Abstract

Physically loading of paclitaxel (PTX) onto carbon nanotubes (CNTs) is achieved through immersion of poly(ethylene glycol) (PEG)-graft-single walled CNTs (PEG-g-SWNTs) or PEG-graft-multi-walled CNTs (PEG-g-MWNTs) in a saturated solution of PTX in methanol. After loading once the loading capacity (LD%) is 26% (w/w) and 36% (w/w) for PEG-g-SWNTs or PEG-g-MWNTs, respectively. With these PTX contents, PTX loaded PEG-g-SWNTs and PTX loaded PEG-g-MWNTs still have good dispersity in aqueous solution and individual CNTs can be observed in TEM images. PTX can be released from PEG-g-CNTs several times faster than from free PTX but still in a sustained profile with less than 40% of PTX being released in 40 days at pH 7 or 5. In vitro cytotoxicity of samples is evaluated in HeLa cells and MCF-7 cells. PEG-g-SWNTs and PEG-g-MWNTs show low cytotoxicity in both cells with insignificant effects on the cell proliferation rates.
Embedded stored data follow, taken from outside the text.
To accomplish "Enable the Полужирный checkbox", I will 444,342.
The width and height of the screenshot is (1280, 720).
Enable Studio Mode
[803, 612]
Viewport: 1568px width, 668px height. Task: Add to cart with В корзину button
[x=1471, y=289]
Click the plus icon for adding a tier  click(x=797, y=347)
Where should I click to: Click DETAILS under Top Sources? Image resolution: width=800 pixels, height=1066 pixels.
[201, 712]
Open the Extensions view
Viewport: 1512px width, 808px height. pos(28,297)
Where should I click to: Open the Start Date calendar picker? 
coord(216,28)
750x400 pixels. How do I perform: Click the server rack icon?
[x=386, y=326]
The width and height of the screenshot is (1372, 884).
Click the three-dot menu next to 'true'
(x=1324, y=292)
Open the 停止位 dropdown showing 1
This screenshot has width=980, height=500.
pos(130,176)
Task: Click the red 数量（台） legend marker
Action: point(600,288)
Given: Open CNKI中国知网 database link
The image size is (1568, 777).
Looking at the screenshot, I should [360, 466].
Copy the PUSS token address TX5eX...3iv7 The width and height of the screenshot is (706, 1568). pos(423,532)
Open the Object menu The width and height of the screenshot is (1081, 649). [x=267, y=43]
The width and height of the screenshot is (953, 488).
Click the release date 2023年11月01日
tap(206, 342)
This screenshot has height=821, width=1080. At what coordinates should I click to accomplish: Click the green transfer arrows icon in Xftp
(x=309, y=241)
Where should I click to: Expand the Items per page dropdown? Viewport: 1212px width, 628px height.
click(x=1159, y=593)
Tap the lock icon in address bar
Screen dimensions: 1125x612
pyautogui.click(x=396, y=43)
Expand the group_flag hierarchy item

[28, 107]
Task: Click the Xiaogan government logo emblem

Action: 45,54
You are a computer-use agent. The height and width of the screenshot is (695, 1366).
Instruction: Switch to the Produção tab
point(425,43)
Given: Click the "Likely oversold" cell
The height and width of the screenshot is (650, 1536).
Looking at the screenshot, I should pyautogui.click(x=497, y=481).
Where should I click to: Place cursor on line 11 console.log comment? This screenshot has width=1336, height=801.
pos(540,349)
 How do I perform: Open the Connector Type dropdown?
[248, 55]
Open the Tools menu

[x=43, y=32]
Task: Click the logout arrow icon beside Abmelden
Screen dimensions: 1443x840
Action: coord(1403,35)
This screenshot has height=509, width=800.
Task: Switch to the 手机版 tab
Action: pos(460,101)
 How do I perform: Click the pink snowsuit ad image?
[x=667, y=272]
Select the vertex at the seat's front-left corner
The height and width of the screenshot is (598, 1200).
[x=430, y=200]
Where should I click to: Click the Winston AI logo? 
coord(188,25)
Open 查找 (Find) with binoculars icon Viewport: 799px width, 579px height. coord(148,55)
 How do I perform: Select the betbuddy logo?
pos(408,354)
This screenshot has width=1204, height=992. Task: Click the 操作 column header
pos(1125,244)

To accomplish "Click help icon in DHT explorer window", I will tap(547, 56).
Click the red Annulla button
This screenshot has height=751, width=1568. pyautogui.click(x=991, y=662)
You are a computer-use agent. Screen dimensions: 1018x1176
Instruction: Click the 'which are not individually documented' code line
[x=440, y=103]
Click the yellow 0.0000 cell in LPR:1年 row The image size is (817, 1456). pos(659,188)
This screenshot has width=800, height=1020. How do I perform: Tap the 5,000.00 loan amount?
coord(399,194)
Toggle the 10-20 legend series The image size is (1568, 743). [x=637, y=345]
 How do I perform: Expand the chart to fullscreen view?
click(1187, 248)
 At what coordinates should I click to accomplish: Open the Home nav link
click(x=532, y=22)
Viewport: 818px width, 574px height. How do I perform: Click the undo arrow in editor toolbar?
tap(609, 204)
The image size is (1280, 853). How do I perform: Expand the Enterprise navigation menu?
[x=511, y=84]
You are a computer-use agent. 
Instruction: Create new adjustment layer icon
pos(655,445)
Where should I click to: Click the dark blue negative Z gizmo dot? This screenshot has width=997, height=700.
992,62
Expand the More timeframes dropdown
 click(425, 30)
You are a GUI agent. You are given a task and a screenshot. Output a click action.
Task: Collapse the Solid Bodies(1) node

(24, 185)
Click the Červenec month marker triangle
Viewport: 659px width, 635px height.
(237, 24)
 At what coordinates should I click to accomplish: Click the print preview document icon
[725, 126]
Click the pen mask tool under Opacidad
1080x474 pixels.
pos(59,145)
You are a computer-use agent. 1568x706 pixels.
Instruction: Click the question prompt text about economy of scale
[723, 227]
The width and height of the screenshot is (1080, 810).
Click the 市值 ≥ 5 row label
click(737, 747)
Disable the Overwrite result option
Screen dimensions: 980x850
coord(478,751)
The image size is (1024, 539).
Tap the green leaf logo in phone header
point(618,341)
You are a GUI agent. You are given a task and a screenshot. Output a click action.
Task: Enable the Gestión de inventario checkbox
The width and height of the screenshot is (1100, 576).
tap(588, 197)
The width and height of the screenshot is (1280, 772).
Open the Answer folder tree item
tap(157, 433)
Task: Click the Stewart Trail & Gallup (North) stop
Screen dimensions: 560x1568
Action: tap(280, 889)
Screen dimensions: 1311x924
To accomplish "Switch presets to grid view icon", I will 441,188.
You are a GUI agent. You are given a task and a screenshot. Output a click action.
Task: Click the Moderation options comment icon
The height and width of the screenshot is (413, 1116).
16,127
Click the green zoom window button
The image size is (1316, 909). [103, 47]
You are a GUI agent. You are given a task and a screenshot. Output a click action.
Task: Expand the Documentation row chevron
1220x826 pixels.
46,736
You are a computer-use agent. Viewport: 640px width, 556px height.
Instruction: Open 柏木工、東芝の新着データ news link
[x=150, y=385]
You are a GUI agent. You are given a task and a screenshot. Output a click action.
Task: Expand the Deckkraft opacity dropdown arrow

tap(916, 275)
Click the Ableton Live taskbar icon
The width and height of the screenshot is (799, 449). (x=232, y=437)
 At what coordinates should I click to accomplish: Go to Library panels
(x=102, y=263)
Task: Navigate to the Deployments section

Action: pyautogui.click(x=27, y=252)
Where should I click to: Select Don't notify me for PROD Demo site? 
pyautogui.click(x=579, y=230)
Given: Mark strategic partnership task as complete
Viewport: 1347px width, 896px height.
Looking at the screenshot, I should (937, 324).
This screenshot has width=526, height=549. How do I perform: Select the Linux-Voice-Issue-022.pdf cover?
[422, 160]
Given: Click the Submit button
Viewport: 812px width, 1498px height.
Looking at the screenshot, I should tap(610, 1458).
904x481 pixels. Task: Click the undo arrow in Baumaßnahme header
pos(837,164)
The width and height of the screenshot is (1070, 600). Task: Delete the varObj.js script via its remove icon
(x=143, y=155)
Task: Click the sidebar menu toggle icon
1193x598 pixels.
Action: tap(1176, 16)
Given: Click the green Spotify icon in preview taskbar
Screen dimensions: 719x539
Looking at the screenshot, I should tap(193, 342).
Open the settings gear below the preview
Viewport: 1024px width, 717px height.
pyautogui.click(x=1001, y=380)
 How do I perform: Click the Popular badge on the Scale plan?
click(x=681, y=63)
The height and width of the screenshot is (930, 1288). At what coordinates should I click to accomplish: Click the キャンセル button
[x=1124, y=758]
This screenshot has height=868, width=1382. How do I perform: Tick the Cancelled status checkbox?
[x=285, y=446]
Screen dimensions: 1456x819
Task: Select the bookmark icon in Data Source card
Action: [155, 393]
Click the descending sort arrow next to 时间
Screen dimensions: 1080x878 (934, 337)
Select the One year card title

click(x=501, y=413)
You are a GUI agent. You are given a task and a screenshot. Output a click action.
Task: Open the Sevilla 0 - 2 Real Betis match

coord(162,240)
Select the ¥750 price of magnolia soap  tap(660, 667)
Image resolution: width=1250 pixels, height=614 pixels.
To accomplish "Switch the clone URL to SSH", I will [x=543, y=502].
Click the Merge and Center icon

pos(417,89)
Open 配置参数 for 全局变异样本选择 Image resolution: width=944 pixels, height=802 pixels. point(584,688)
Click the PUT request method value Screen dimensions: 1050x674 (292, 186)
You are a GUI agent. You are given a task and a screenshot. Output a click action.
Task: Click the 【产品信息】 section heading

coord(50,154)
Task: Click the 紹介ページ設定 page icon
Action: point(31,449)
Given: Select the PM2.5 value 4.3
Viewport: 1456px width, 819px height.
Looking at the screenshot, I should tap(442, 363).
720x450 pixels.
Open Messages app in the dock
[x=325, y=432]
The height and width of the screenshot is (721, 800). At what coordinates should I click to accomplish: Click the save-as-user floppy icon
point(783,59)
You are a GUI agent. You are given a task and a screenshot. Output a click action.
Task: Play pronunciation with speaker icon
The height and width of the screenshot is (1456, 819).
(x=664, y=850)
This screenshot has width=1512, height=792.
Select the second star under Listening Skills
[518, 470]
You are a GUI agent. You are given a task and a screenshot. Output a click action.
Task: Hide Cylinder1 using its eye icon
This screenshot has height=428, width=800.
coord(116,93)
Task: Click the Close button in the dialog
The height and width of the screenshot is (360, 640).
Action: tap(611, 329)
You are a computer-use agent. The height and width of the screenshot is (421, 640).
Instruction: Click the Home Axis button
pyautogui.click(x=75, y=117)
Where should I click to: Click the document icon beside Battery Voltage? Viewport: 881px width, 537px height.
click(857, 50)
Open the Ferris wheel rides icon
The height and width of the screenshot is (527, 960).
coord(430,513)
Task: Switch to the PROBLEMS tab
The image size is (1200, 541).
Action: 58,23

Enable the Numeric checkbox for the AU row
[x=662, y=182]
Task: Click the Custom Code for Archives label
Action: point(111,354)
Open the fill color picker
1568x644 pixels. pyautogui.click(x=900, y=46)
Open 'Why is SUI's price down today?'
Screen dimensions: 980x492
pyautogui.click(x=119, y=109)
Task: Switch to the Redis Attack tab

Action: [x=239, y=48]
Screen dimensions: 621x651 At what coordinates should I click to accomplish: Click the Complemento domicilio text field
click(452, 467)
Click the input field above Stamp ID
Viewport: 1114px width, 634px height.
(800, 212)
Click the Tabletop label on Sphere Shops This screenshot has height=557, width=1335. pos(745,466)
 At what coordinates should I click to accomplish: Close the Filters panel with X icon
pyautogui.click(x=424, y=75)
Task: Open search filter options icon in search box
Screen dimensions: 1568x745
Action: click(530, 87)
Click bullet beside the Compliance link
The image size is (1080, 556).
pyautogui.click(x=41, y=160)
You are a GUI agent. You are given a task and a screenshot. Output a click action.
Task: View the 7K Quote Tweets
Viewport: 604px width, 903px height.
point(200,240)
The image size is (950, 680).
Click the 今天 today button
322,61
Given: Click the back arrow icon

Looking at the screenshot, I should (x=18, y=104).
However, both PTX loaded PEG-g-SWNTs and PTX loaded PEG-g-MWNTs show high efficacy to kill HeLa cells and MCF-7 cells, as reflected by IC(50) lower than free PTX. Therefore, PTX loaded PEG-g-CNTs are promising for cancer therapeutics. Keywords: carbon nanotubes, poly(ethylene glycol), drug delivery, cancer therapy, nanomedicine.